### Records shown
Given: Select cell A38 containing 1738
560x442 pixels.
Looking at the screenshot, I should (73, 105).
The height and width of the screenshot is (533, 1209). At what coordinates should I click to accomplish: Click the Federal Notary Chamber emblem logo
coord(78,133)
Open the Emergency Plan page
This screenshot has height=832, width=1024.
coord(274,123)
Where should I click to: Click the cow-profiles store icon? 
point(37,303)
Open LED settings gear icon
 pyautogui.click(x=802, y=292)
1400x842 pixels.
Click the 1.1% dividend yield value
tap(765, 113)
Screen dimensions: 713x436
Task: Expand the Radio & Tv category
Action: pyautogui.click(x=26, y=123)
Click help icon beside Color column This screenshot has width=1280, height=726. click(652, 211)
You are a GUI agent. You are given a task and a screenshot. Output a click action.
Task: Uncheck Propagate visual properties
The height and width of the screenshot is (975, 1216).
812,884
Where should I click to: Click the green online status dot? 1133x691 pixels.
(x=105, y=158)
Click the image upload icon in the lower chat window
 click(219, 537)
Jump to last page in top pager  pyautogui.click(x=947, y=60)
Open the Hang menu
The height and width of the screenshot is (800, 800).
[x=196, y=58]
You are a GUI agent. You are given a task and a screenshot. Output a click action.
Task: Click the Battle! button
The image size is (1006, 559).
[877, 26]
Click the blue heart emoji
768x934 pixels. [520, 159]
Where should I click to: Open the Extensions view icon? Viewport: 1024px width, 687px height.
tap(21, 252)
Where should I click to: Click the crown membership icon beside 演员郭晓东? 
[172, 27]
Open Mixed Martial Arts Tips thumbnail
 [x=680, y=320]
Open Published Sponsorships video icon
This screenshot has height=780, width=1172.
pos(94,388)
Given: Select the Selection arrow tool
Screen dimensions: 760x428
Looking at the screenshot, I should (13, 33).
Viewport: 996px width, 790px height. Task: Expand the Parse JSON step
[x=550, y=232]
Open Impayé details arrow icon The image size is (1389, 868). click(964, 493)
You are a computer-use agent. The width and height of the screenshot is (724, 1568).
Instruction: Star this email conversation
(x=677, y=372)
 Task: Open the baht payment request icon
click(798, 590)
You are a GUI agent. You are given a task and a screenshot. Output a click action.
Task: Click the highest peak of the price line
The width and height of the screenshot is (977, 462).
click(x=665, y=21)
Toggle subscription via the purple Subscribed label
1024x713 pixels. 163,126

### The task
Repeat the data exactly as it was given above.

### Solution below
Given: Select cell A38 containing 1738
560x442 pixels.
Looking at the screenshot, I should (73, 105).
The height and width of the screenshot is (533, 1209). At what coordinates should I click to accomplish: Click the Federal Notary Chamber emblem logo
coord(78,133)
Open the Emergency Plan page
This screenshot has height=832, width=1024.
coord(274,123)
Where should I click to: Click the cow-profiles store icon? 
point(37,303)
Open LED settings gear icon
 pyautogui.click(x=802, y=292)
1400x842 pixels.
Click the 1.1% dividend yield value
tap(765, 113)
Screen dimensions: 713x436
Task: Expand the Radio & Tv category
Action: pyautogui.click(x=26, y=123)
Click help icon beside Color column This screenshot has width=1280, height=726. click(652, 211)
You are a GUI agent. You are given a task and a screenshot. Output a click action.
Task: Uncheck Propagate visual properties
The height and width of the screenshot is (975, 1216).
812,884
Where should I click to: Click the green online status dot? 1133x691 pixels.
(x=105, y=158)
Click the image upload icon in the lower chat window
 click(219, 537)
Jump to last page in top pager  pyautogui.click(x=947, y=60)
Open the Hang menu
The height and width of the screenshot is (800, 800).
[x=196, y=58]
You are a GUI agent. You are given a task and a screenshot. Output a click action.
Task: Click the Battle! button
The image size is (1006, 559).
[877, 26]
Click the blue heart emoji
768x934 pixels. [520, 159]
Where should I click to: Open the Extensions view icon? Viewport: 1024px width, 687px height.
tap(21, 252)
Where should I click to: Click the crown membership icon beside 演员郭晓东? 
[172, 27]
Open Mixed Martial Arts Tips thumbnail
 [x=680, y=320]
Open Published Sponsorships video icon
This screenshot has height=780, width=1172.
pos(94,388)
Given: Select the Selection arrow tool
Screen dimensions: 760x428
Looking at the screenshot, I should (13, 33).
Viewport: 996px width, 790px height. Task: Expand the Parse JSON step
[x=550, y=232]
Open Impayé details arrow icon The image size is (1389, 868). click(964, 493)
You are a computer-use agent. The width and height of the screenshot is (724, 1568).
Instruction: Star this email conversation
(x=677, y=372)
 Task: Open the baht payment request icon
click(798, 590)
You are a GUI agent. You are given a task and a screenshot. Output a click action.
Task: Click the highest peak of the price line
The width and height of the screenshot is (977, 462).
click(x=665, y=21)
Toggle subscription via the purple Subscribed label
1024x713 pixels. 163,126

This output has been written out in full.